Philharmonie Berlin - Die Deutsche Kammerphilharmonie Bremen unter Paavo Järvi
Seit fast zwei Jahrzehnten arbeitet die Deutsche Kammerphilharmonie Bremen mit ihrem Künstlerischen Leiter Paavo Järvi zusammen, und das Ergebnis sind zahllose preisgekrönte Aufnahmen. Von der Qualität dieses Ensembles konnte man sich beim Berliner Gastspiel vor ausverkauftem Konzerthaus einen Eindruck verschaffen.
Beethoven, Schumann und Brahms hat die Kammerphilharmonie bereits erfolgreich aufgenommen. Derzeit erarbeitet man sich die Londoner Sinfonien von Joseph Haydn, und wenn es ein Ensemble gibt, bei dem man sich darauf freuen kann, dann dieses. Wie oft hört man diese Musik erwartbar und langweilig – hier genau das Gegenteil. Vom ersten Ton an sitzt man auf der Stuhlkante.
Kaffeefaust und Höllenschlund
Sicher, bei Haydn geht es immer mal anders weiter als erwartet – aber anstatt freundlich und nett, erlebt man das hier herausfordernd und intensiv. Paavo Järvi setzt auf große Kontraste, da fallen die großen Akzente schon einmal so schroff aus, dass die Faust aus dem Kaffee zu kommen scheint. Genug Koffein hat diese Musik hier ganz offensichtlich.
In Sachen Haydn kann die Kammerphilharmonie mit den großen Originalklangensembles mühelos mithalten. Vor allem aber erlebt man diese Musik hier denkbar emotional.
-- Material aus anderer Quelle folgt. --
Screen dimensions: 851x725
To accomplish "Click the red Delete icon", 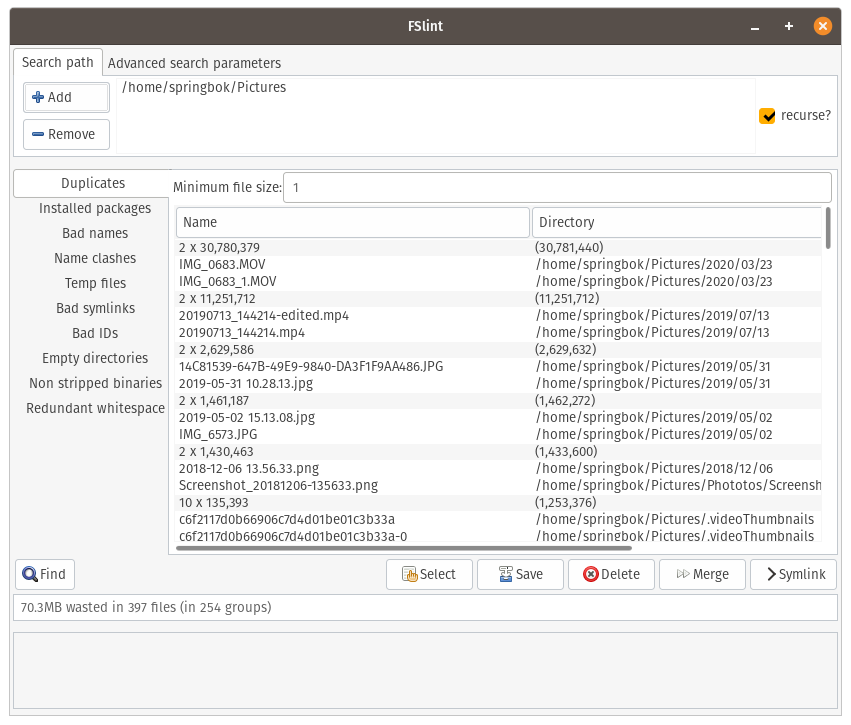I will point(591,574).
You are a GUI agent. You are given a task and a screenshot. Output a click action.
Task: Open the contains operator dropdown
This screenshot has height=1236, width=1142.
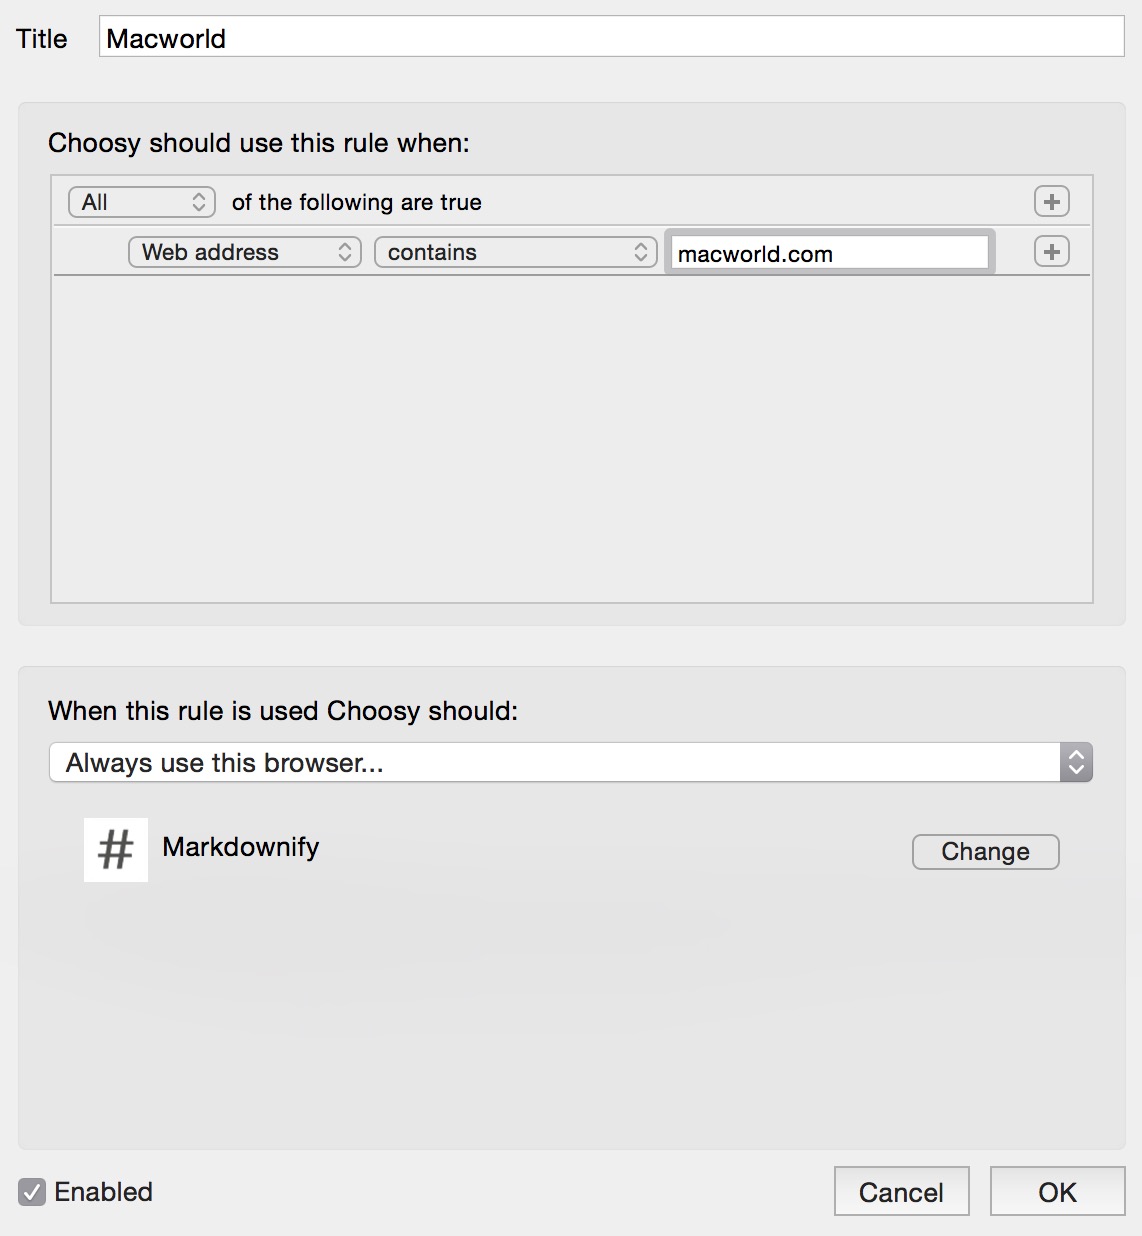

Am Beginn der Sinfonie 104 scheint ein Höllenschlund aufgerissen – nur um dann gut gelaunt und gut durchtrainiert im Fitness-Studio zu sitzen. Das macht nicht nur Spaß – man genießt auf Spitzenniveau.
Gut abgefedert
Starcellistin Sol Gabetta weiß sich wunderbar in dieses Ensemble einzufügen. Vor allem hat sie verstanden, dass Robert Schumanns Cellokonzert kein Virtuosenstück ist. Vielmehr weiß sie den Klang ihres Instruments mit dem des Orchesters zu mischen. Das hat Melancholie und gedeckten Klang, aber auch die nötige Klarheit für die rascheren Teile.
Sol Gabetta gestaltet gut abgefedert wie auf einem Trampolin – das hat Leichtigkeit und trotzdem die nötige melodische Dichte. Lange hat man dieses Stück, und lange hat man diese Künstlerin nicht mehr so gut gehört. Ein Genuss.
Opernarie und Polka
Da musste das Publikum nicht lange um Zugaben bitten. Sol Gabetta warf sich mitreißend schwärmerisch und die Lenski-Arie aus Peter Tschaikowskys "Eugen Onegin".
Und noch überraschender spielte die Kammerphilharmonie ganz zum Schluss die "Tritsch-Tratsch-Polka" von Johann Strauß, spritzig und voller Humor, voller Leichtigkeit und Biss. So gut gelaunt ist man lange nicht mehr aus einem Konzert gekommen.